During the First World War, Kolis of Himachal Pradesh were recruited in the British Indian Army and Kolis of Punjab were enlisted in British infantry troops. The British Indian Navy, or Bombay Navy, was manned by the Kolis of Mumbai during the British Raj in India.

The Shial is a clan of Koli caste found in the Indian state of Gujarat. They were noted pirates of Gujarat. The Shial Kolis got their name from the Shial island situated at the south coast of Kathiawar. Shial Kolis defeated and captured the Shial island from Portuguese India and made it their stronghold along with Chanch, Gujarat but were later defeated by the Nawab of Janjira and Jafrabad. During the World War I, they were enlisted as soldiers in the British Indian Army by the British Indian government.

=== Portuguese India ===
The Kolis of Maharashtra served in the Portuguese Indian navy. Kolis were most important for the Portuguese Indian rulers because in wartime, Kolis often fought with their own boats and gallivats.
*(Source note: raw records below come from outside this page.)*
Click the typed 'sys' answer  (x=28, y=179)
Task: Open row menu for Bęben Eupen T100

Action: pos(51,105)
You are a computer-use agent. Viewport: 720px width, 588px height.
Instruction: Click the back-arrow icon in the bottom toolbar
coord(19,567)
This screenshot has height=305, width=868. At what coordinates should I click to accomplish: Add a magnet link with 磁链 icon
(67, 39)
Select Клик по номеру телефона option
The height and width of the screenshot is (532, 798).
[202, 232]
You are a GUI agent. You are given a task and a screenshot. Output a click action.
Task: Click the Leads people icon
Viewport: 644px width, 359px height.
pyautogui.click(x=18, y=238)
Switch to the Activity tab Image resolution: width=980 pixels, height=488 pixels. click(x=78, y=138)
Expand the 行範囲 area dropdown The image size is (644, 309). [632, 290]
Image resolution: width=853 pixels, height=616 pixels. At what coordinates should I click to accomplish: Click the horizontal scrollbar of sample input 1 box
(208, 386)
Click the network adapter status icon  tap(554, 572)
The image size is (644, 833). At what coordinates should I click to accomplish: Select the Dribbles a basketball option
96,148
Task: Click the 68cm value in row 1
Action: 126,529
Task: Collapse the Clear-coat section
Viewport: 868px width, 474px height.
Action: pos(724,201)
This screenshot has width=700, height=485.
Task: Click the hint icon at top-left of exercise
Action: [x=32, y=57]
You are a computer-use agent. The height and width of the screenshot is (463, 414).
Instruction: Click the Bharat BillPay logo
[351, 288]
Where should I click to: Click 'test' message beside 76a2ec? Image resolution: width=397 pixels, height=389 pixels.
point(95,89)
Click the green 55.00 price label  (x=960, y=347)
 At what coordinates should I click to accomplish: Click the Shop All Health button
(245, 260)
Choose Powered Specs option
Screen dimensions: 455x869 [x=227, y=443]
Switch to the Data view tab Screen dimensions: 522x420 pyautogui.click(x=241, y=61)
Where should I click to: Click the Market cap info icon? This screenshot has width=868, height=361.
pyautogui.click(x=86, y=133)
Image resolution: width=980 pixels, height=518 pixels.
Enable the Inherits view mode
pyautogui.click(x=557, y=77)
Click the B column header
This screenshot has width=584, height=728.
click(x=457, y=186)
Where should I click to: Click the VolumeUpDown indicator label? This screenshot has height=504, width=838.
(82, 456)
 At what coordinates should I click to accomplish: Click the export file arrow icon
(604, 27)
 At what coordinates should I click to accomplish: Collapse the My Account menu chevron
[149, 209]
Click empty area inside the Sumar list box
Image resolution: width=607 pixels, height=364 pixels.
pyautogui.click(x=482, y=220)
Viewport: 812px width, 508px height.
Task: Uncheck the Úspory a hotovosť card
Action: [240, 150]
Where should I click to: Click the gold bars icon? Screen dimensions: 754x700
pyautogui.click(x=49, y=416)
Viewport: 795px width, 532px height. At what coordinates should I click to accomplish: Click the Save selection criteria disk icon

Despite their difficult financial state, the Portuguese rulers built two warships especially for Kolis to fight against pirates and other marine threats.

=== Princely States ===
The Princely State of Baroda enlisted eight to ten thousand Koli soldiers in their army. The Kotwals of the royal palaces of Bhavnagar, Morvi, and Rajkot princely states were Talpada Kolis of Radhavanaj village of the Kheda district.

== Classification ==
The Koli community has been classified as an Other Backward Class community by the Government of India in the Indian States of Gujarat, Karnataka, Maharashtra and Uttar Pradesh. However, Tokre Koli, Malhar Koli, and Mahadev Kolis are listed as Scheduled Tribe by the State Government of Maharashtra. The Government of India classified the Koli community as Scheduled Caste in the 2011 census for the states of Himachal Pradesh, Delhi, Madhya Pradesh and Rajasthan.